__Excerpt__
Extracting subtitles

for all subjects/topics not covered by the other forum categories
Post Reply
User avatar
geraldholdsworth
Posts: 1406
Joined: Tue Nov 04, 2014 9:42 pm
Location: Inverness, Scotland
Contact:

Extracting subtitles

Post by geraldholdsworth »

Hi all,

I've got a VOB file which plays in VLC and I can display subtitles (in a variety of languages). But, I want these subtitles, in the appropriate languages, in a text file with timecode markers. This is not from a commercial DVD, so these subtitles won't be online.

Anyone got any ideas?
BTW, I'm using a Mac.

Cheers,

Gerald.
Gerald Holdsworth, CTS-D
Extron Authorised Programmer
https://www.geraldholdsworth.co.uk
https://www.reptonresourcepage.co.uk
Twitter @radiogezza
sP1d3r
Posts: 769
Joined: Fri Aug 23, 2019 2:40 am
Contact:

Re: Extracting subtitles

Post by sP1d3r »

geraldholdsworth wrote: Sat Feb 17, 2024 12:54 pm I want these subtitles, in the appropriate languages, in a text file with timecode markers.
Called a transcript, I believe.
Boydie
Posts: 770
Joined: Sat Oct 24, 2015 9:25 am
Location: Sunny Wigan
Contact:

Re: Extracting subtitles

Post by Boydie »

Ffmpeg? Don’t know if it preserves the timecodes, but there must be an option…

https://trac.ffmpeg.org/wiki/ExtractSubtitles

VLC can allegedly do it as well. Apparently Handbrake can too.
User avatar
geraldholdsworth
Posts: 1406
Joined: Tue Nov 04, 2014 9:42 pm
Location: Inverness, Scotland
Contact:

Re: Extracting subtitles

Post by geraldholdsworth »

Tried Handbrake - couldn't work out how to get it to do it.

Couldn't figure out how to install ffmpeg. Then I found out I can do it through homebrew. Still won't touch the subtitles. It claims that there isn't any...but there is. Apparently, 16 languages - only need the 6 of them (well, the client says we don't need Japanese, so that makes it 5).
Gerald Holdsworth, CTS-D
Extron Authorised Programmer
https://www.geraldholdsworth.co.uk
https://www.reptonresourcepage.co.uk
Twitter @radiogezza
Boydie
Posts: 770
Joined: Sat Oct 24, 2015 9:25 am
Location: Sunny Wigan
Contact:

Re: Extracting subtitles

Post by Boydie »

Is the VOB all you have, or do you have a DVD (either physical or iso)?

__Written tasks__
• 1. Copy down the part of the subtitle thread that begins at the words "I've got a VOB" and stops after the words "won't be online.".
• 2. Sum up the subtitle thread in two sentences.

__Recorded data__

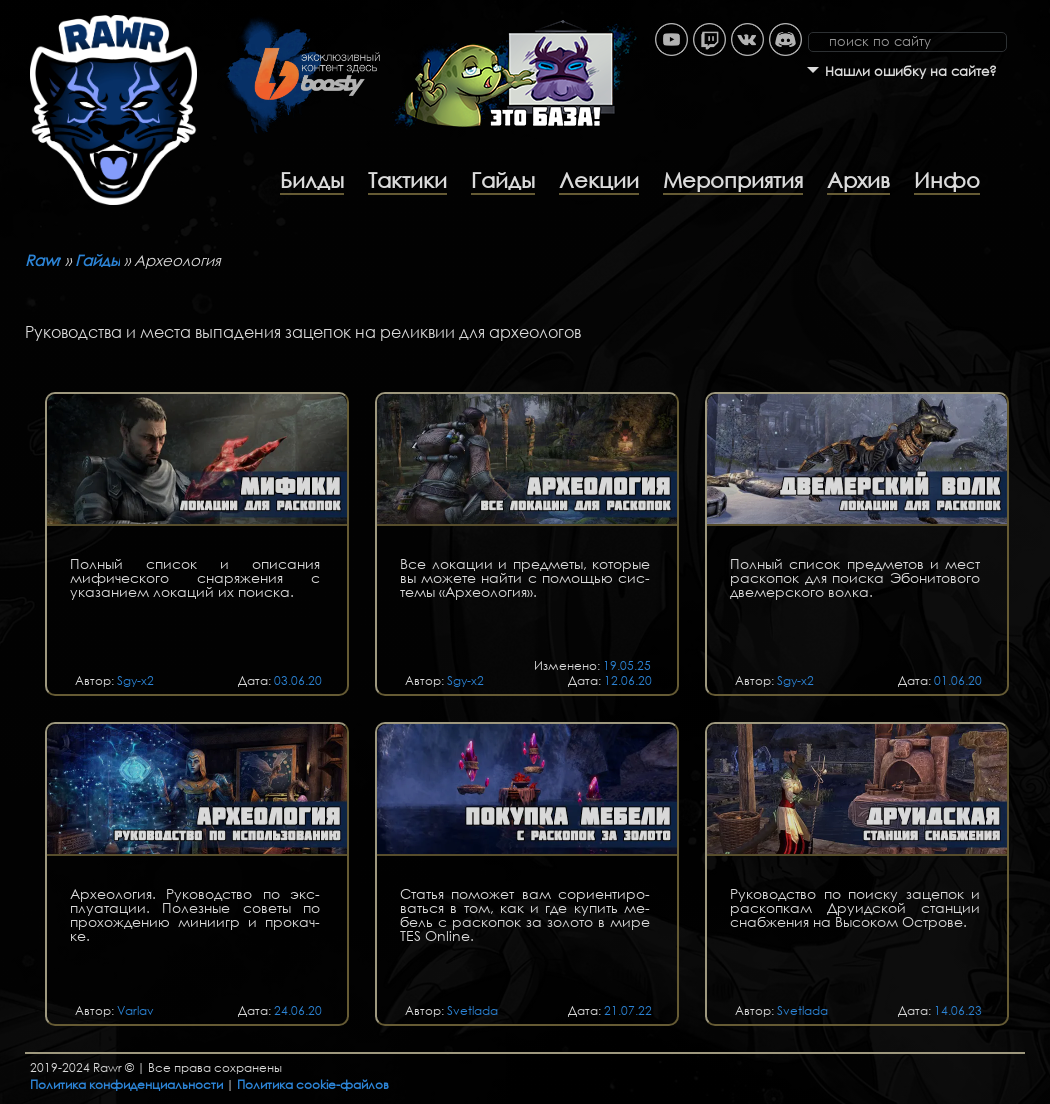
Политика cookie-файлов (313, 1084)
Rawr (43, 260)
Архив (858, 180)
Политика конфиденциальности (126, 1084)
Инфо (947, 180)
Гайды (503, 180)
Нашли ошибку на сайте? (911, 71)
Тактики (407, 180)
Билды (312, 180)
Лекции (599, 180)
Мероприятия (733, 180)
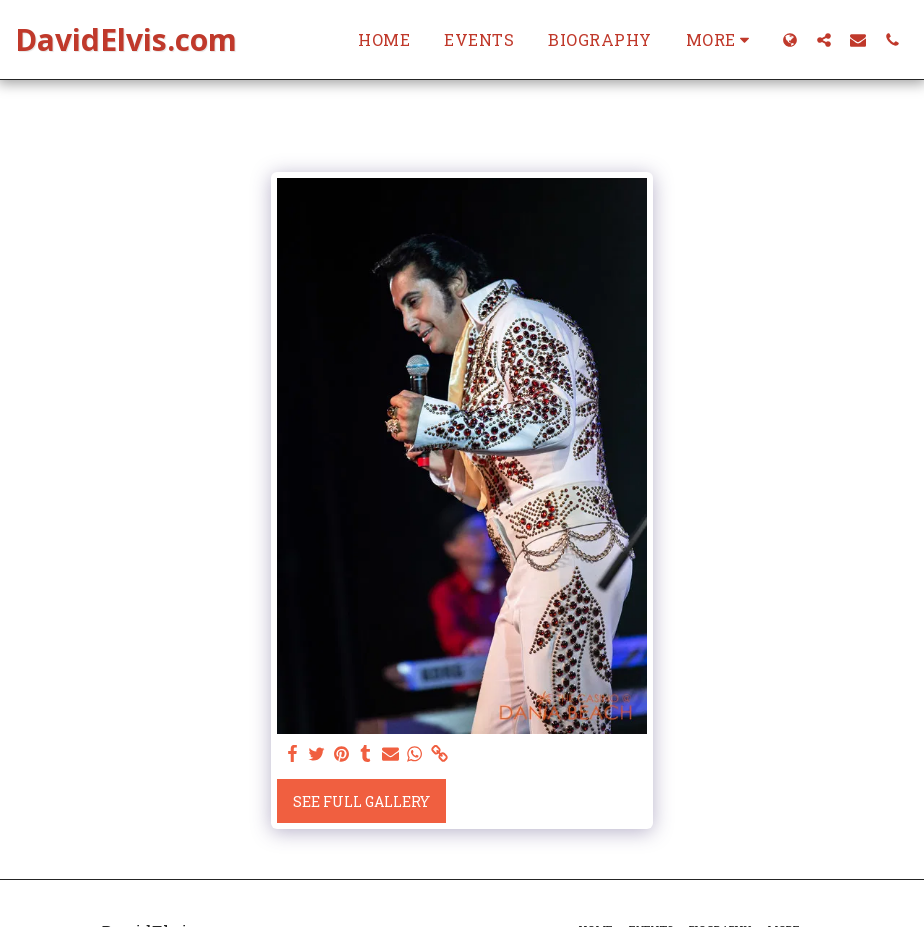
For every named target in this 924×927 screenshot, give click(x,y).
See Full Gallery (361, 801)
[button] (824, 39)
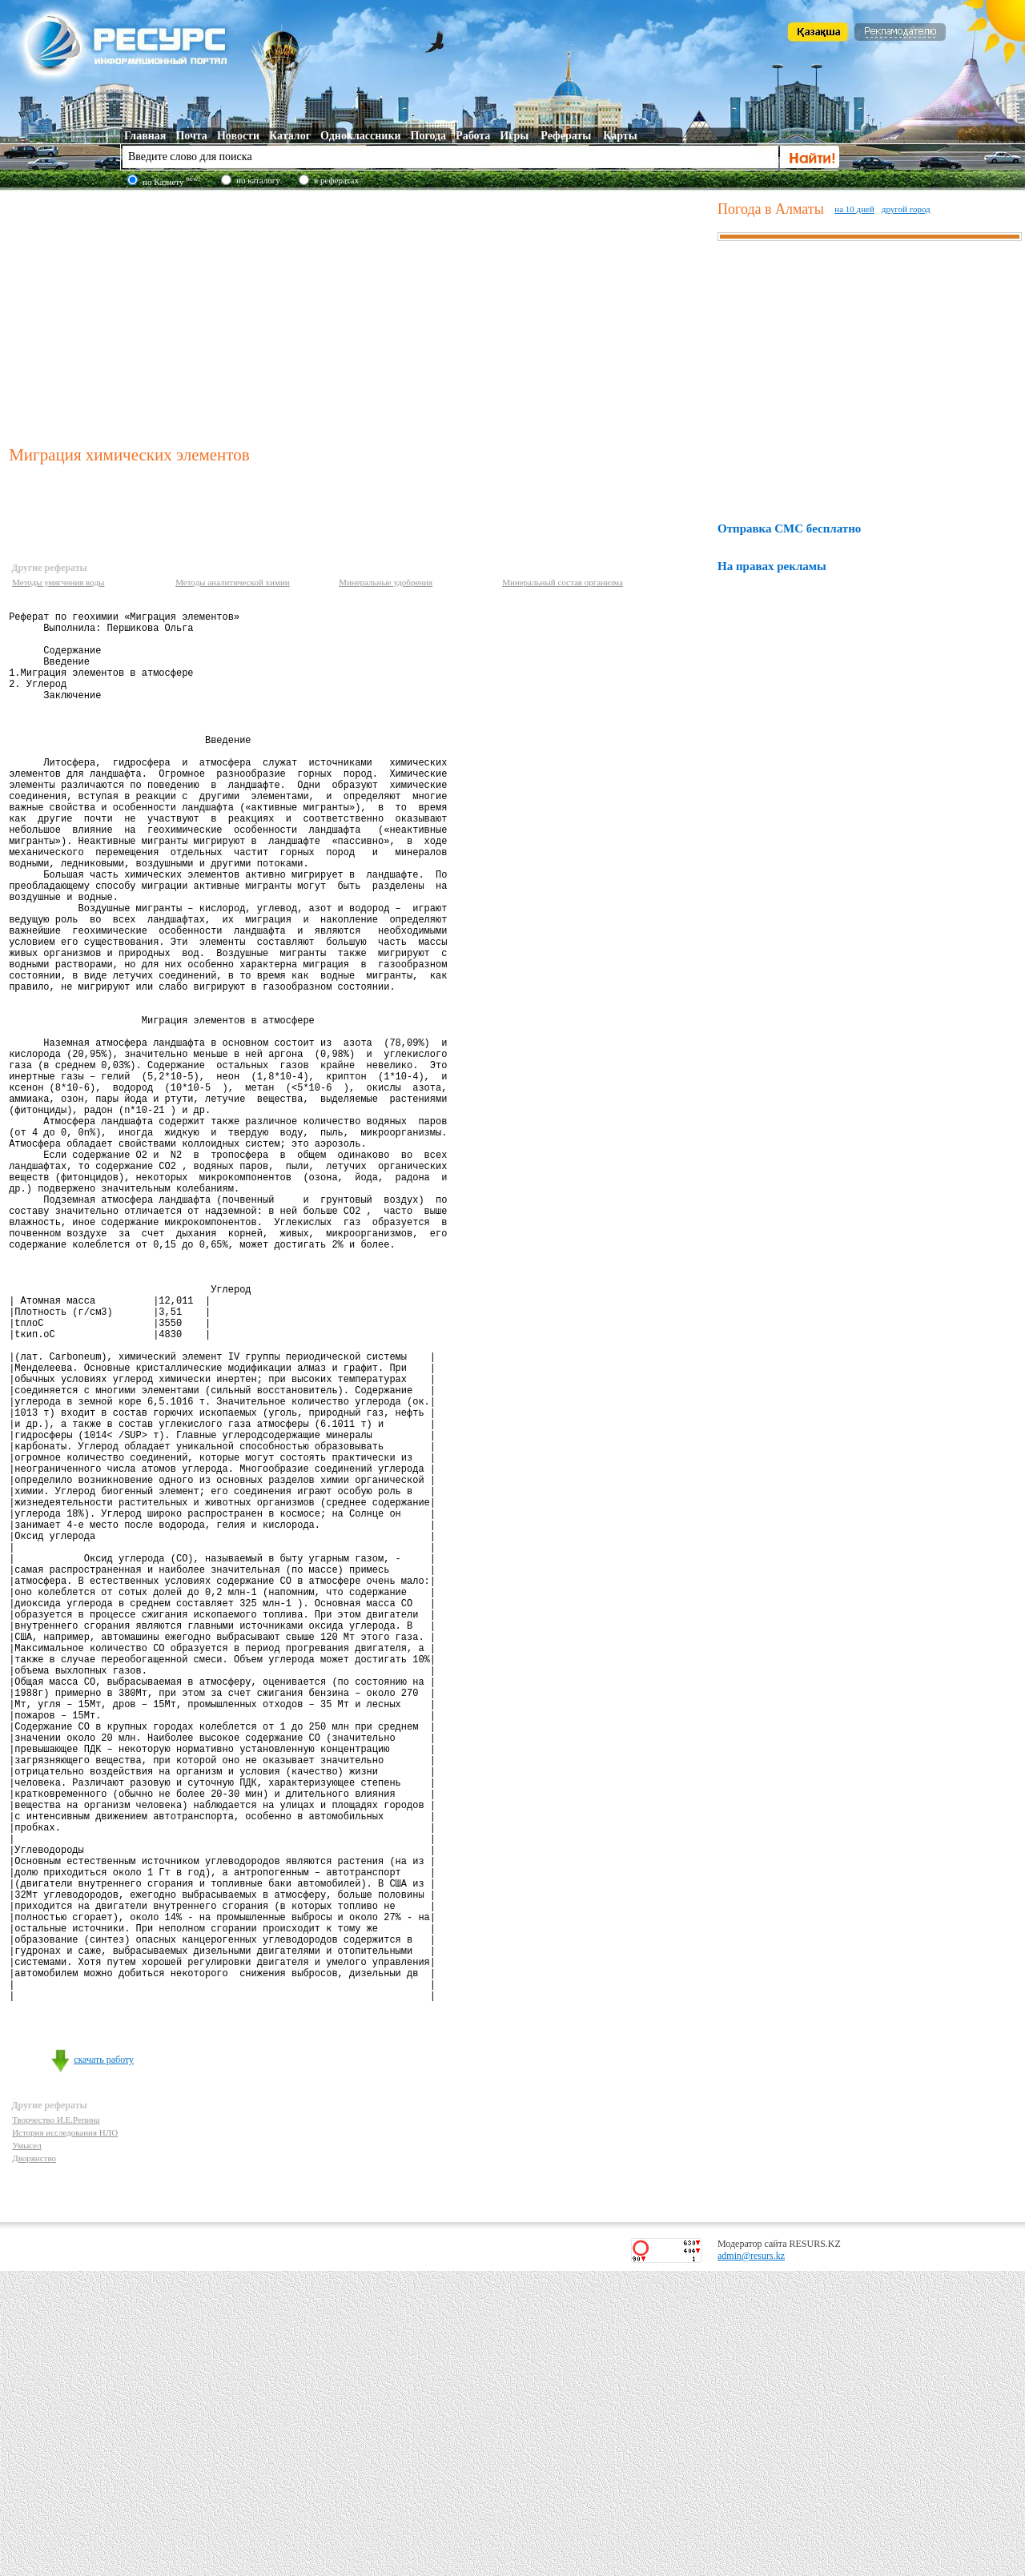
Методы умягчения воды (58, 582)
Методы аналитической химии (232, 582)
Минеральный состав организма (562, 582)
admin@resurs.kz (751, 2560)
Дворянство (34, 2463)
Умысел (27, 2450)
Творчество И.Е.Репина (55, 2424)
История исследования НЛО (65, 2437)
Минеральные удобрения (385, 582)
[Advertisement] (359, 315)
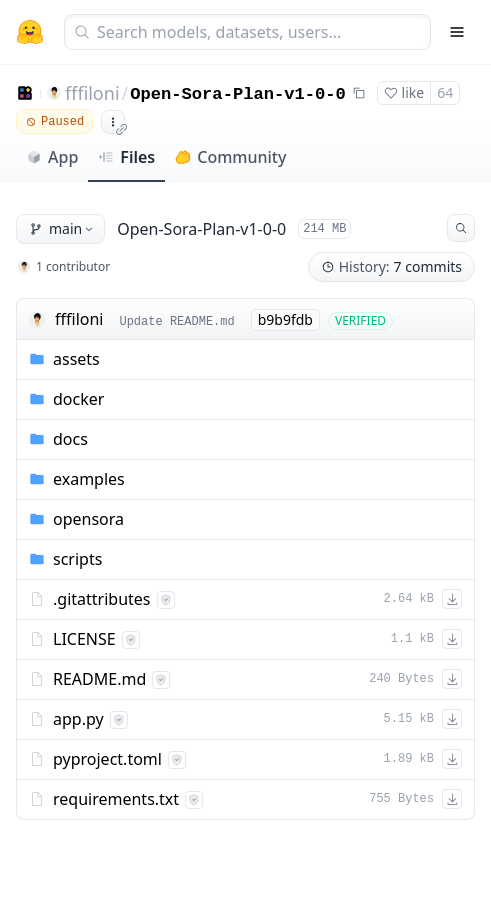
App (52, 157)
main (62, 228)
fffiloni (92, 93)
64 (445, 92)
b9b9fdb (285, 319)
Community (230, 157)
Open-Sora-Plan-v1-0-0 (238, 94)
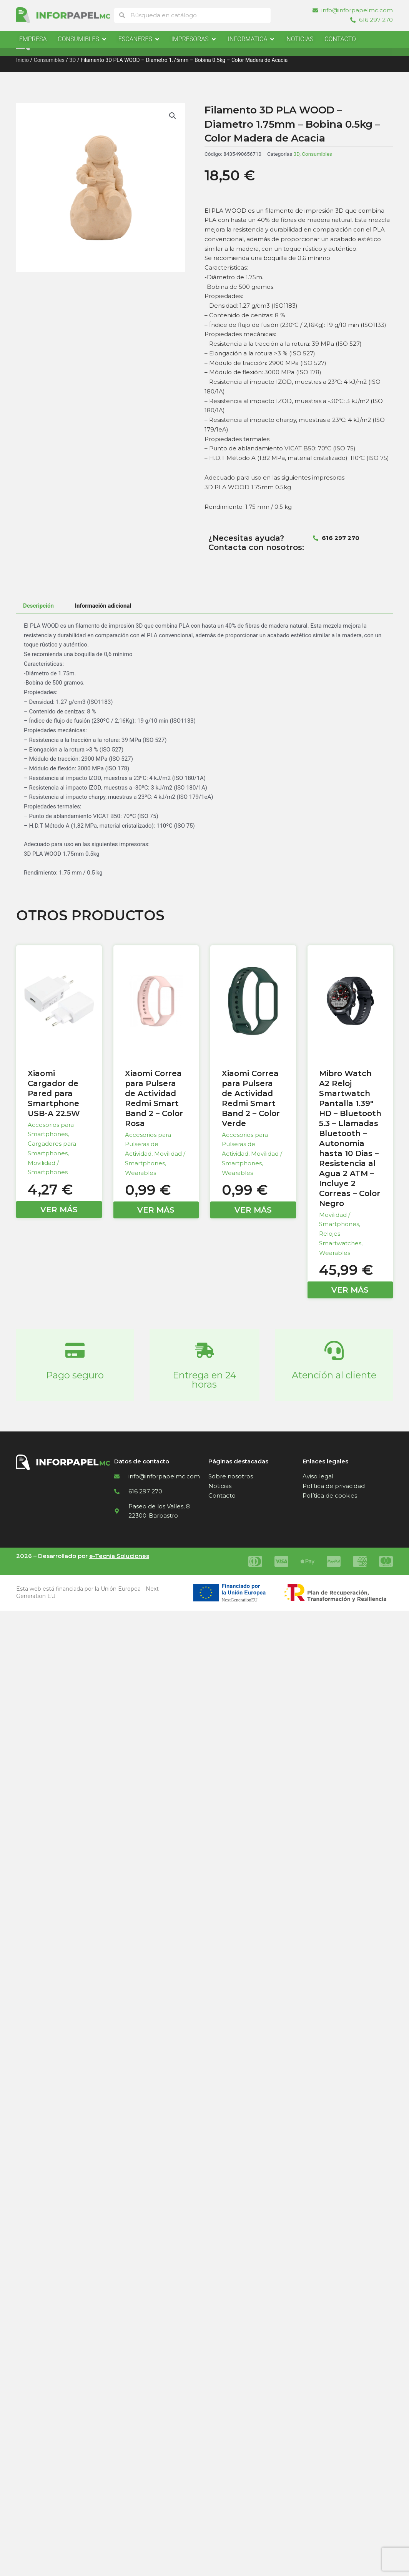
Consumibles (49, 60)
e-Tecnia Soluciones (119, 1556)
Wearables (140, 1172)
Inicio (22, 60)
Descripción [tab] (38, 605)
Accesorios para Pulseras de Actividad (148, 1144)
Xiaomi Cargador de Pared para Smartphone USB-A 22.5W (54, 1093)
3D (72, 60)
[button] (173, 116)
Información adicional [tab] (103, 605)
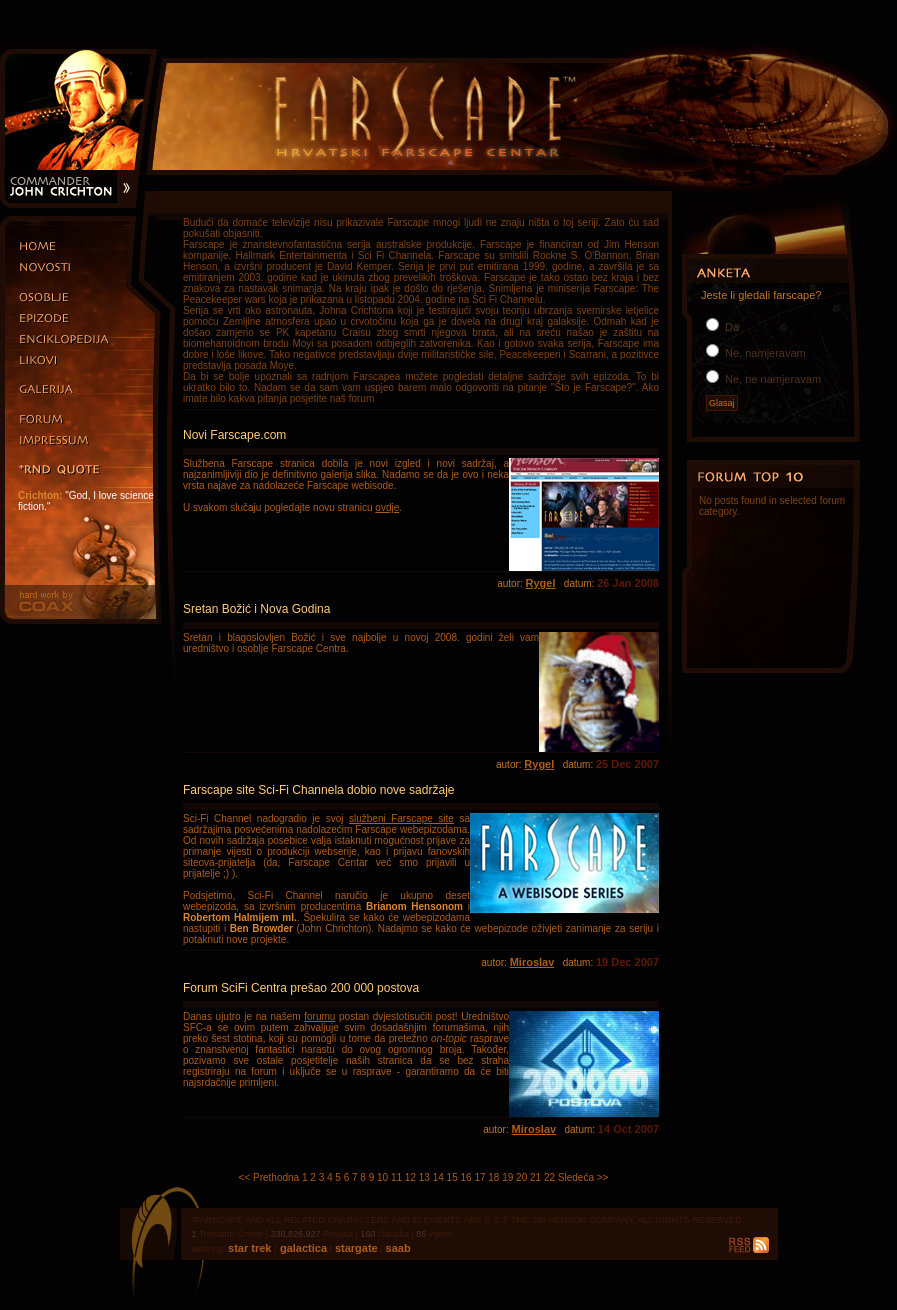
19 (507, 1177)
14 (438, 1177)
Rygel (541, 583)
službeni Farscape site (401, 818)
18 (493, 1177)
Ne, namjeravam (764, 353)
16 (465, 1177)
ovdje (387, 507)
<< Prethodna (269, 1177)
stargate (355, 1248)
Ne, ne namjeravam (771, 379)
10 (382, 1177)
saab (397, 1248)
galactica (302, 1248)
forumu (319, 1016)
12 (410, 1177)
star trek (251, 1248)
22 (549, 1177)
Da (730, 327)
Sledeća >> (583, 1177)
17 (479, 1177)
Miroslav (532, 962)
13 (424, 1177)
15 (452, 1177)
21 (535, 1177)
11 (396, 1177)
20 (521, 1177)
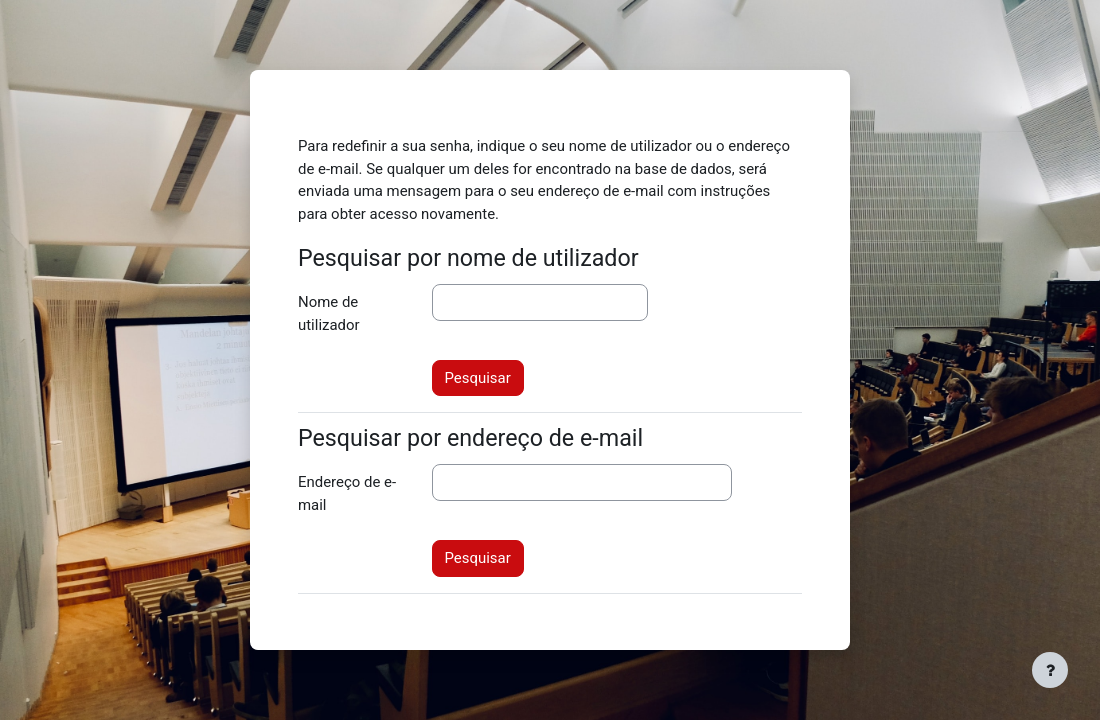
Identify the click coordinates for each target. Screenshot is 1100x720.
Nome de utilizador (329, 313)
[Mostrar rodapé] (1050, 670)
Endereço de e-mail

__Complete answers__
• 1.
I've got a VOB file which plays in VLC and I can display subtitles (in a variety of languages). But, I want these subtitles, in the appropriate languages, in a text file with timecode markers. This is not from a commercial DVD, so these subtitles won't be online.

• 2. A poster on a Mac has a VOB file that plays in VLC with subtitles in several languages and wants those subtitles in a text file with timecode markers. A reply suggests ffmpeg, VLC or Handbrake, but the poster couldn't work out Handbrake, and ffmpeg, installed through homebrew, claims there are no subtitles, so the same replier asks whether the VOB is all the poster has or there is also a DVD.